**What you have to do**
Reproduce the rows below, replacing each "Output a click action" with "Output a single click action" and keeping everything else the same.

------------------------------

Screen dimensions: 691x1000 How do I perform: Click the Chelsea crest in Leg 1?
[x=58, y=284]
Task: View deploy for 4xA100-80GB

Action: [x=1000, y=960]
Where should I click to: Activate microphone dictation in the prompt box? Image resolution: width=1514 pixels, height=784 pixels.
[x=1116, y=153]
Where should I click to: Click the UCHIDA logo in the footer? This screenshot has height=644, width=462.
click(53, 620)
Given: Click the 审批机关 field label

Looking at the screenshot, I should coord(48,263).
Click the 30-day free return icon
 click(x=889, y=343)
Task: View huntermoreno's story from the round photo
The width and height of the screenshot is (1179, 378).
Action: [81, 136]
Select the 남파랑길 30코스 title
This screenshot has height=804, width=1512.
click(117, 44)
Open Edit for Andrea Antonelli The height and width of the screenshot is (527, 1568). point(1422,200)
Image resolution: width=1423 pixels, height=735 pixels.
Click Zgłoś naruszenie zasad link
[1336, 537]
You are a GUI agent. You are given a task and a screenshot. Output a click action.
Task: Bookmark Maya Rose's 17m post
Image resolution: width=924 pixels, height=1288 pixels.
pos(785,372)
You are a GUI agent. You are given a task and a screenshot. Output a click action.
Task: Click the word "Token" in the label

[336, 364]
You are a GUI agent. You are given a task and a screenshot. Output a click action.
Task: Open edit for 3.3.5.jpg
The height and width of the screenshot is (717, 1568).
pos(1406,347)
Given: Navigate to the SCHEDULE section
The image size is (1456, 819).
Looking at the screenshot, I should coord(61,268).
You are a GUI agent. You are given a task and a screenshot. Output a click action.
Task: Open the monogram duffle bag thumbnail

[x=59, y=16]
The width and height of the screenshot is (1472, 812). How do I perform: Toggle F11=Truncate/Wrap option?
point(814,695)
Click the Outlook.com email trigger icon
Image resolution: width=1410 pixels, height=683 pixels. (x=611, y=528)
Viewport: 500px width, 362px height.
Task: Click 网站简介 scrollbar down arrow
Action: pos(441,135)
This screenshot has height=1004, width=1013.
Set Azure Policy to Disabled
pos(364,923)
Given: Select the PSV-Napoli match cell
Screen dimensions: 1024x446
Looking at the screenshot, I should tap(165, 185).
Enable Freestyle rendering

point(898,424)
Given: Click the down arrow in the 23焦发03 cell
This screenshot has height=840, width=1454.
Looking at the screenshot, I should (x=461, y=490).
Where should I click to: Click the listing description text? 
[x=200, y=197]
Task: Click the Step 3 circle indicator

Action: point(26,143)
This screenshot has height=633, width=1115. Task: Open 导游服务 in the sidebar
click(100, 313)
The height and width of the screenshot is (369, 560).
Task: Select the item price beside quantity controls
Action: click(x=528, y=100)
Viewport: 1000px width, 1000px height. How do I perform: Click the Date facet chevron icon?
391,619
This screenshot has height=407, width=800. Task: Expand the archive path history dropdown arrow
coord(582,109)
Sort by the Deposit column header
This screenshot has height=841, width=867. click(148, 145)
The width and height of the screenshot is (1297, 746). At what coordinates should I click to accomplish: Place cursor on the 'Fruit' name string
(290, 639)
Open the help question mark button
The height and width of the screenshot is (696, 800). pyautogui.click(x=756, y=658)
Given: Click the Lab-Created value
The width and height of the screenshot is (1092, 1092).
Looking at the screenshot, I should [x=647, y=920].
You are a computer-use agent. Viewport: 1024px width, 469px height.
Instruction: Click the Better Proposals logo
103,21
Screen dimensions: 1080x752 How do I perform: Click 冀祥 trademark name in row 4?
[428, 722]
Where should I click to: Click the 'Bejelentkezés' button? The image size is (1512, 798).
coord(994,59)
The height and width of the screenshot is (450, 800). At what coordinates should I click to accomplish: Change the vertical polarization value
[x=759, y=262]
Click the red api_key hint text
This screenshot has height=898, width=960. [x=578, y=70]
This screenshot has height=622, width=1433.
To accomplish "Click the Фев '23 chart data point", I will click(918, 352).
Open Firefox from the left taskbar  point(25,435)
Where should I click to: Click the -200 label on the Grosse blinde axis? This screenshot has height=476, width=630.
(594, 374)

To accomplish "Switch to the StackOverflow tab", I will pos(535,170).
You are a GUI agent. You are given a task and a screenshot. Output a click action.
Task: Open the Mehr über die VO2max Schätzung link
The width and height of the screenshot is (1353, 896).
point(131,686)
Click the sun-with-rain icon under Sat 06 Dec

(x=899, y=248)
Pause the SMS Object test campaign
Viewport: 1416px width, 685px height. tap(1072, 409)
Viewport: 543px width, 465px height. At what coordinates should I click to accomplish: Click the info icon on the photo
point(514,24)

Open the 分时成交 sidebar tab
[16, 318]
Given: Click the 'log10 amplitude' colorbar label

------------------------------

**Output**
Screen dimensions: 691x1000 How do I perform: Click the Chelsea crest in Leg 1?
[x=58, y=284]
Task: View deploy for 4xA100-80GB

Action: [x=1000, y=960]
Where should I click to: Activate microphone dictation in the prompt box? Image resolution: width=1514 pixels, height=784 pixels.
[x=1116, y=153]
Where should I click to: Click the UCHIDA logo in the footer? This screenshot has height=644, width=462.
click(53, 620)
Given: Click the 审批机关 field label

Looking at the screenshot, I should coord(48,263).
Click the 30-day free return icon
 click(x=889, y=343)
Task: View huntermoreno's story from the round photo
The width and height of the screenshot is (1179, 378).
Action: [81, 136]
Select the 남파랑길 30코스 title
This screenshot has height=804, width=1512.
click(117, 44)
Open Edit for Andrea Antonelli The height and width of the screenshot is (527, 1568). point(1422,200)
Image resolution: width=1423 pixels, height=735 pixels.
Click Zgłoś naruszenie zasad link
[1336, 537]
You are a GUI agent. You are given a task and a screenshot. Output a single click action.
Task: Bookmark Maya Rose's 17m post
Image resolution: width=924 pixels, height=1288 pixels.
pos(785,372)
You are a GUI agent. You are given a task and a screenshot. Output a single click action.
Task: Click the word "Token" in the label

[336, 364]
You are a GUI agent. You are given a task and a screenshot. Output a single click action.
Task: Open edit for 3.3.5.jpg
The height and width of the screenshot is (717, 1568).
pos(1406,347)
Given: Navigate to the SCHEDULE section
The image size is (1456, 819).
Looking at the screenshot, I should coord(61,268).
You are a GUI agent. You are given a task and a screenshot. Output a single click action.
Task: Open the monogram duffle bag thumbnail

[x=59, y=16]
The width and height of the screenshot is (1472, 812). How do I perform: Toggle F11=Truncate/Wrap option?
point(814,695)
Click the Outlook.com email trigger icon
Image resolution: width=1410 pixels, height=683 pixels. (x=611, y=528)
Viewport: 500px width, 362px height.
Task: Click 网站简介 scrollbar down arrow
Action: pos(441,135)
This screenshot has height=1004, width=1013.
Set Azure Policy to Disabled
pos(364,923)
Given: Select the PSV-Napoli match cell
Screen dimensions: 1024x446
Looking at the screenshot, I should tap(165, 185).
Enable Freestyle rendering

point(898,424)
Given: Click the down arrow in the 23焦发03 cell
This screenshot has height=840, width=1454.
Looking at the screenshot, I should (x=461, y=490).
Where should I click to: Click the listing description text? 
[x=200, y=197]
Task: Click the Step 3 circle indicator

Action: point(26,143)
This screenshot has height=633, width=1115. Task: Open 导游服务 in the sidebar
click(100, 313)
The height and width of the screenshot is (369, 560).
Task: Select the item price beside quantity controls
Action: click(x=528, y=100)
Viewport: 1000px width, 1000px height. How do I perform: Click the Date facet chevron icon?
391,619
This screenshot has height=407, width=800. Task: Expand the archive path history dropdown arrow
coord(582,109)
Sort by the Deposit column header
This screenshot has height=841, width=867. click(148, 145)
The width and height of the screenshot is (1297, 746). At what coordinates should I click to accomplish: Place cursor on the 'Fruit' name string
(290, 639)
Open the help question mark button
The height and width of the screenshot is (696, 800). pyautogui.click(x=756, y=658)
Given: Click the Lab-Created value
The width and height of the screenshot is (1092, 1092).
Looking at the screenshot, I should [x=647, y=920].
You are a computer-use agent. Viewport: 1024px width, 469px height.
Instruction: Click the Better Proposals logo
103,21
Screen dimensions: 1080x752 How do I perform: Click 冀祥 trademark name in row 4?
[428, 722]
Where should I click to: Click the 'Bejelentkezés' button? The image size is (1512, 798).
coord(994,59)
The height and width of the screenshot is (450, 800). At what coordinates should I click to accomplish: Change the vertical polarization value
[x=759, y=262]
Click the red api_key hint text
This screenshot has height=898, width=960. [x=578, y=70]
This screenshot has height=622, width=1433.
To accomplish "Click the Фев '23 chart data point", I will click(918, 352).
Open Firefox from the left taskbar  point(25,435)
Where should I click to: Click the -200 label on the Grosse blinde axis? This screenshot has height=476, width=630.
(594, 374)

To accomplish "Switch to the StackOverflow tab", I will pos(535,170).
You are a GUI agent. You are given a task and a screenshot. Output a single click action.
Task: Open the Mehr über die VO2max Schätzung link
The width and height of the screenshot is (1353, 896).
point(131,686)
Click the sun-with-rain icon under Sat 06 Dec

(x=899, y=248)
Pause the SMS Object test campaign
Viewport: 1416px width, 685px height. tap(1072, 409)
Viewport: 543px width, 465px height. At what coordinates should I click to accomplish: Click the info icon on the photo
point(514,24)

Open the 分时成交 sidebar tab
[16, 318]
Given: Click the 'log10 amplitude' colorbar label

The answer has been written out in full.